> **TEXTAUSZUG**
Bericht im Männer-Lifestyle-Magazin WIENER anlässlich des 30-jährigen Jubiläums der handgeschöpften Schokolade, erschienen in der Print-Ausgabe 05/2022 ("Die Luxus-Ausgabe") im November 2022, Autor: Roland Graf
Statt der Geburtstagstorte gibt es Schweineblut und Forelle, in einer Schokolade verpackt. Es feiert schließlich Josef Zotter, Chocolatier und selbst ernannter "Andersmacher": 30 Jahre süßer Wahnsinn.
Die strengste Kundin in Josef Zotters damaliger Grazer Konditorei war uralt. Vor allem aber war die Französin gefürchtet beim Personal des Cafés. "Immer fand sie etwas, das ihr missfiel", erinnerte sich "Sepp" Zotter in unserem letzten Gespräch an die Anfänge der handgeschöpften Schokolade, die es heute in 4.000 Verkaufsstellen gibt. Die Dame war schließlich auch eine urbane Meinungsführerin – als ehemalige Klavierlehrerin des Dirigenten Nikolaus Harnoncourt. Und ausgerechnet sie kaufte die ersten Schokoladen weg, die Zotter 1992 "auf einem Tisch zwischen zwei Vorhangstangen" produziert hatte. Die ungewöhnliche Erzeugungsmethode hatte einen profanen Grund. Dem Chocolatier waren schlicht die kleinen Gussformen ausgegangen. Also wurde es eine riesige Tafel, die wieder in Stücke geschnitten wurde, deren Ränder er dann listig mit flüssiger Schokolade versiegelte. Die Erkenntnis sollte Folgen haben: Auch so lassen sich kleine Schokos erzeugen.

> **AUFGABEN**
1/ Wiederholen Sie aus dem Artikel über Zotters Schokolade wortgetreu den Abschnitt, der mit den Worten "Bericht im Männer-Lifestyle-Magazin" beginnt und mit "Jahre süßer Wahnsinn." endet.
2/ Beantworten Sie anhand des Artikels über Zotters Schokolade:
(a) In wie vielen Verkaufsstellen gibt es die handgeschöpfte Schokolade heute?
(b) In welchem Jahr entstanden die ersten Schokoladen auf dem Tisch zwischen zwei Vorhangstangen?
(c) Wessen Klavierlehrerin war die gefürchtete Kundin?
3/ Schreiben Sie den Artikel über Zotters Schokolade im Anschluss an seinen letzten Satz weiter.

> **VORLIEGENDE DATENSÄTZE**
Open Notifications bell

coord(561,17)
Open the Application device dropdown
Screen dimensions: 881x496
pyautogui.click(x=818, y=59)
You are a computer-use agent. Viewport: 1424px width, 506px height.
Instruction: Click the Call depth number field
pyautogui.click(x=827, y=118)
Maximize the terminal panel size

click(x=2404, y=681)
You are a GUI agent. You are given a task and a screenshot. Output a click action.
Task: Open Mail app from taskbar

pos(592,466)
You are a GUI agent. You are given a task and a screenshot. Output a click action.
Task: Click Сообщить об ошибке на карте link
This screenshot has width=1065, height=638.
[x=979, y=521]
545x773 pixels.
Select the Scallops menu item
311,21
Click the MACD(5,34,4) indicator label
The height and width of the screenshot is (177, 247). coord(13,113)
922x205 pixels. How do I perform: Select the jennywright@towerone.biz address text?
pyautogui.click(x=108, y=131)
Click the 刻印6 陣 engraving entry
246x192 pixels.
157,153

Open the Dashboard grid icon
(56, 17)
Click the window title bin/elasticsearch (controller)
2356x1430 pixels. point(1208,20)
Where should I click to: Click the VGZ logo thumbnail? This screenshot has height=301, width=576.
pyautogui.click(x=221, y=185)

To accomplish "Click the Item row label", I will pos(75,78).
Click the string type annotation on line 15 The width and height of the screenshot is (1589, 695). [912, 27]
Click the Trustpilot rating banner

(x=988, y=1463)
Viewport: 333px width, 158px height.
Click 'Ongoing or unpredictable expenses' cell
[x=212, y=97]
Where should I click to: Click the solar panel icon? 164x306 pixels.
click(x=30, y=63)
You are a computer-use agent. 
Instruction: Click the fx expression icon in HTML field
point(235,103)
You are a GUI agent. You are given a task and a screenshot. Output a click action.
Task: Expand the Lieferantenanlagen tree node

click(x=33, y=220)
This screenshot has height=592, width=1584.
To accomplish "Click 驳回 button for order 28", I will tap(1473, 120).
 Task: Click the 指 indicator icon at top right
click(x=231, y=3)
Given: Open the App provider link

> **ERGEBNISSE JE AUFGABE**
1/
Bericht im Männer-Lifestyle-Magazin WIENER anlässlich des 30-jährigen Jubiläums der handgeschöpften Schokolade, erschienen in der Print-Ausgabe 05/2022 ("Die Luxus-Ausgabe") im November 2022, Autor: Roland Graf
Statt der Geburtstagstorte gibt es Schweineblut und Forelle, in einer Schokolade verpackt. Es feiert schließlich Josef Zotter, Chocolatier und selbst ernannter "Andersmacher": 30 Jahre süßer Wahnsinn.

2/
(a) In 4.000 Verkaufsstellen.
(b) 1992.
(c) Die des Dirigenten Nikolaus Harnoncourt.

3/
"Da haben Sie endlich etwas richtig gemacht", ließ ihn die ewige Kritikerin kurz darauf wissen. Das stimmte, auch wenn ssie nicht mehr erleben sollte, wie aus der grünen 70 Gramm-Tafel mit der Aufschrift "Kürbiskrokant und Gewürze" 1.500 Rezepturen werden sollten. So viele hat man in der Manufaktur bis heute erarbeitet, schätzt Zotter. Dafür bekam die Erfindung anno 1992 auch schnell einen Namen. Denn die eigentliche Bestellerin war total begeistert, alle wollten wissen, was der Zotter da jetzt genau anders macht. "Um es irgendwie zu erklären, habe ich gesagt: Schicht für Schicht, wie bei handgeschöpftem Papier".
Aktuell werden 500 Artikel angeboten, die längst über die eigentlichen Schokotafeln hinausgehen. Doch das Prinzip ist geblieben, auch wenn Gründer-Tochter Julia Zotter einen Fortschritt gegenüber den Anfangstagen anspricht: "Wir können uns heute Texturen ausdenken, die vor 30 Jahren nicht möglich waren." Denn mittlerweile wird in Bergl bei Riegersburg jede Schicht selbst produziert, egal ob die Schokolade, Fruchtfüllungen, Nougat, Karamell, Marzipan oder Toffee. Das zieht auch die staunenden Besucher ins steirische Vulkanland, das in den Jahrzehnten davor lieber per Autobahn umfahren wurde. Zwischen 160 und 200.000 Gäste verfolgen jährlich die "Schoko-Werdung" in der Manufaktur nahe der Riegersburg. Rund herum reihen sich mittlerweile andere Genussproduzenten auf – vom Käsereifer bis zum Sekterzeuger. Denn wer schlau ist, siedelt sich rund um den garantierten Frequenzbringer an.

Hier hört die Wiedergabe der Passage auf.